There’s no easy long term fix for these rubble-strewn areas, commonly isolated
behind chain link fences and formerly occupied by anything from residential
housing to factories. But a quickie makeover is another matter, or as Cleveland-
based artist Corrie Slawson puts it, a “fun remediation.” Assisted by about twenty
SPACES gallery volunteers armed with 260 rolls of bright Finnish fabric ribbon
called poppana yarn, Slawson has made a couple of local acres a bit more
loveable. Her project, titled Work Party 118, is underwritten by SPACES Gallery’s
SPACELab. It’s the first of four experimental works the arts organization’s re-tooled
program will undertake in 2010, reflecting a tighter focus on both area artists and
the northern Ohio region.
Once the center of Cleveland’s garment industry, Lot 118’s land runs along the
city’s flashy renovation of Euclid Avenue, just a few steps from a lot of freshly
poured concrete and gleaming futuristic bus stops. Most of Slawson’s multi-colored
poppana was used to make a sort of drawing, stretched out in long, map-like lines
on land at the northeast corner of East 69th Street. A local resident told Slawson’s
party there was once a gas station there, but at the moment it’s home to a tumble-
down pocket park, and is the ward of the not-for-profit MidTown Cleveland Inc.,
which promotes the stewardship of the surrounding two square mile area.
On a sunny morning last week SPACES’ artists wrapped the hot pink, baby
blue, lavender, and lime green ribbons around several steel rods, sticking up from
the top of a partially demolished cement block wall. From there they unspooled long
lines of color, tying strands to low stakes set in the ground. The resulting triangular
shapes shimmered above the snow, vibrating in the breeze like a stringed
instrument. Nobody was expecting anything quite so sweet. The crew also collected
and wrapped trash for transport back to the gallery, where it will be part of an
installation conceptually linked to the physical site.
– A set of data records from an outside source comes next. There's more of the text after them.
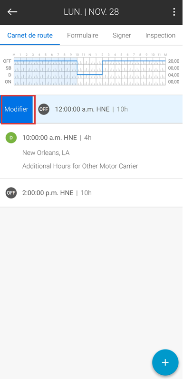Screen dimensions: 183x379
Task: Tap the 12:00:00 a.m. HNE log entry
Action: [x=109, y=109]
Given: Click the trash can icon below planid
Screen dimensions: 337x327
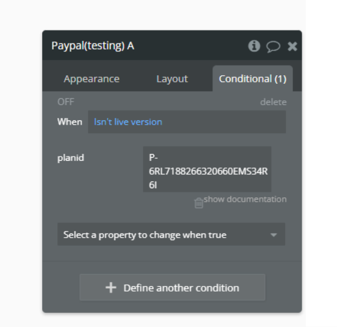Looking at the screenshot, I should tap(198, 203).
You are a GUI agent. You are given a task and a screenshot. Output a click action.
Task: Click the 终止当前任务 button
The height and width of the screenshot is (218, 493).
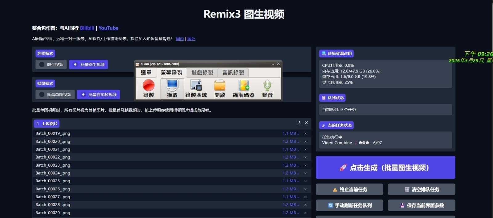[349, 190]
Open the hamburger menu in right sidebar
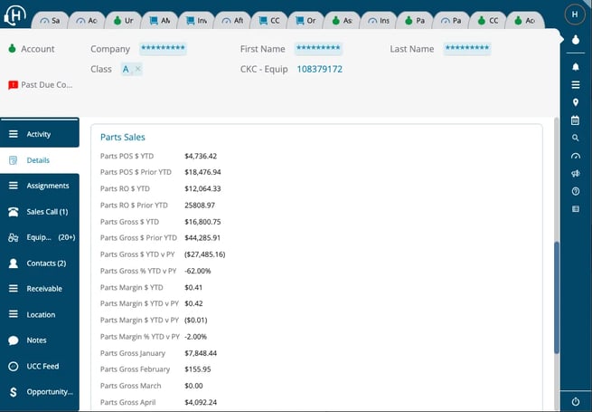The image size is (592, 412). [x=576, y=85]
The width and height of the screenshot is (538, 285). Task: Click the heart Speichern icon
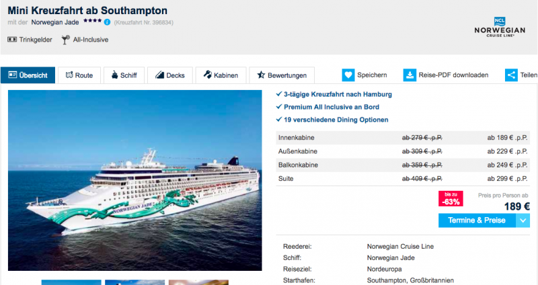tap(348, 75)
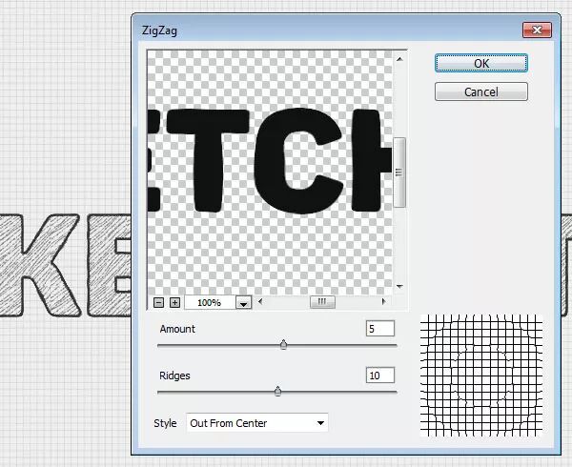Click the Amount slider handle

tap(283, 345)
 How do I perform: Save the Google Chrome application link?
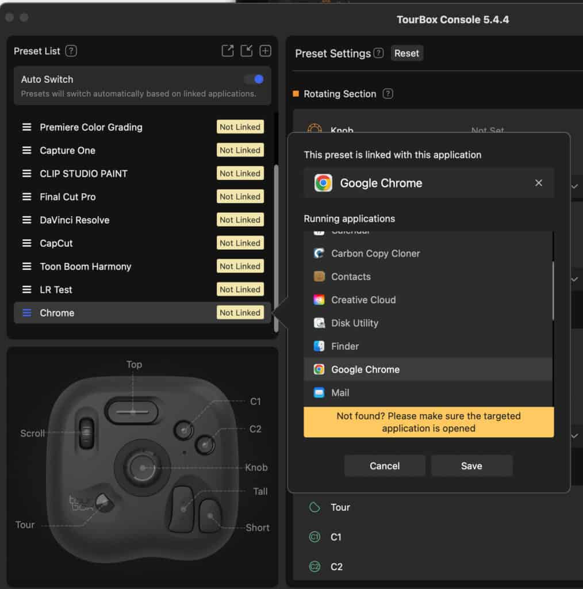coord(471,466)
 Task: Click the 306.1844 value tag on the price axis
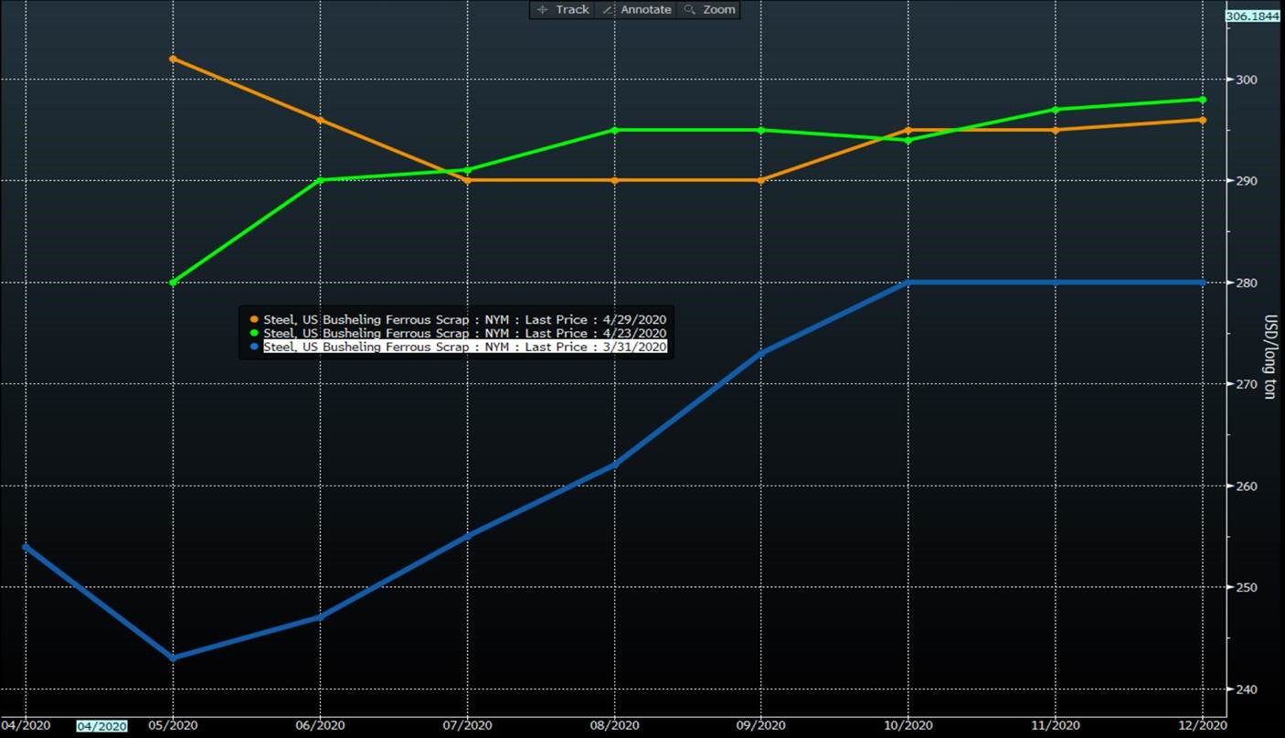pyautogui.click(x=1254, y=16)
“We’re doing something,” Slawson says. As co-founder of the publication
Hotel Bruce, which concentrated on the intersection of art and urban affairs,
Slawson is a veteran activist on the Cleveland scene. “No great claims – this is
quick and dirty.” But as a kind of drawing on one of Cleveland’s smudged, blank
pages, Slawson’s ephemeral work, harking back to roots in 1960’s artist Robert
Smithson’s earth art and experiments with off-site mapping, is a kind of marker in
the neighborhood’s long history, a quick and happy sketch of future time.